- Interactive map of Vladimirsky Lager
- Vladimirsky Lager Location of Vladimirsky Lager Vladimirsky Lager Vladimirsky Lager (Pskov Oblast)
- Coordinates: 58°13′N 29°04′E﻿ / ﻿58.217°N 29.067°E
- Country: Russia
- Federal subject: Pskov Oblast
- Founded: 1905

Population
- • Estimate (2021): 1,575 )

Municipal status
- • Municipal district: Strugo-Krasnensky Municipal District
- • Urban settlement: Strugi Krasnye Urban Settlement
- Time zone: UTC+3 (MSK )
- Postal code: 181111
- OKTMO ID: 58656151111

= Vladimirsky Lager =

Rural locality in Pskov Oblast, Russia

Vladimirsky Lager (Влади́мирский Ла́герь) is a rural locality (mestechko) in Strugo-Krasnensky District of Pskov Oblast, Russia.

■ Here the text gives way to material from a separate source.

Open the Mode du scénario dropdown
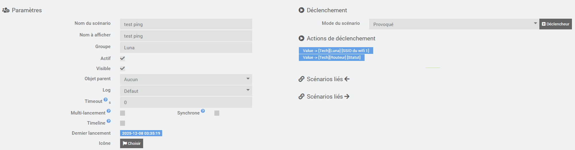This screenshot has height=150, width=575. (454, 24)
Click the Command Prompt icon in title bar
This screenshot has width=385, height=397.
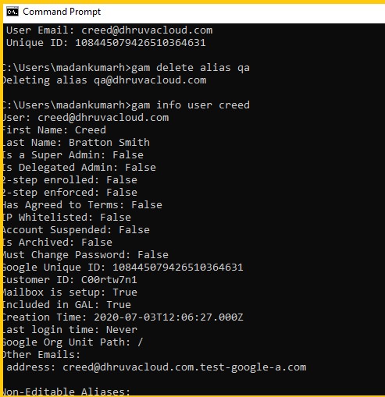(x=12, y=12)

Administratively, it is subordinated to the urban-type settlement of Strugi Krasnye. Municipally, it is a part of Strugi Krasnye Urban Settlement.

==History==
The village was founded in 1905 per the ukase of Tsar Nicholas II as an artillery range. Originally, it was named after the nearby Bronevskaya railway platform, but was named for Grand Duke Vladimir Alexandrovich soon after.

==Modern times==
The military base at Vladimirsky Lager was expanded in 1958 for the 2nd Guards Tank Division, relocated there from the Estonian SSR. After the 2nd Guards transferred to Mongolia in 1970, the base was used by the newly formed 250th Reserve Motor Rifle Division. Three cadre regiments of the 151st Motor Rifle Division also were stationed there between 1972 and 1989. After the fall of the Soviet Union, the 250th Division was disbanded in 1994. The 133rd Guards Anti-Aircraft Rocket Brigade, which had previously been based in Germany, was withdrawn to the village. In April 2006 the brigade and the 141st Anti-Aircraft Rocket Brigade were combined into the 1544th Anti-Aircraft Rocket Regiment and transferred to the 54th Air Defense Corps. In 2012, it was relocated to Pskov.

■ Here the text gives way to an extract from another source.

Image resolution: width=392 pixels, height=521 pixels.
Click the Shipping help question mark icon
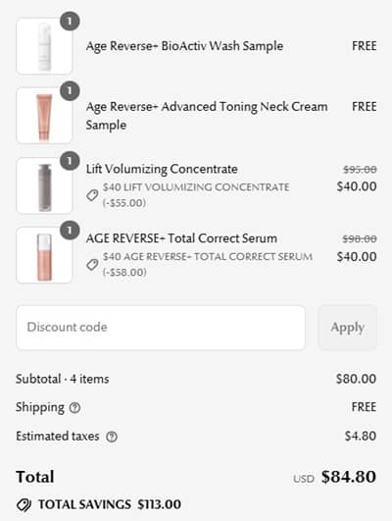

In November 1993, the 25th Guards Motor Rifle Brigade arrived from Adazi. In 1995 its previous parent 54th District Training Centre, in the Baltic Military District (previously the 24th Tank Training Division) disbanded. The 25th Brigade was a low readiness formation but has now been expanded and has run several exercises practising callup of conscripts in the last ten years.

The village also has a train station which is a stop on the Warsaw – Saint Petersburg Railway.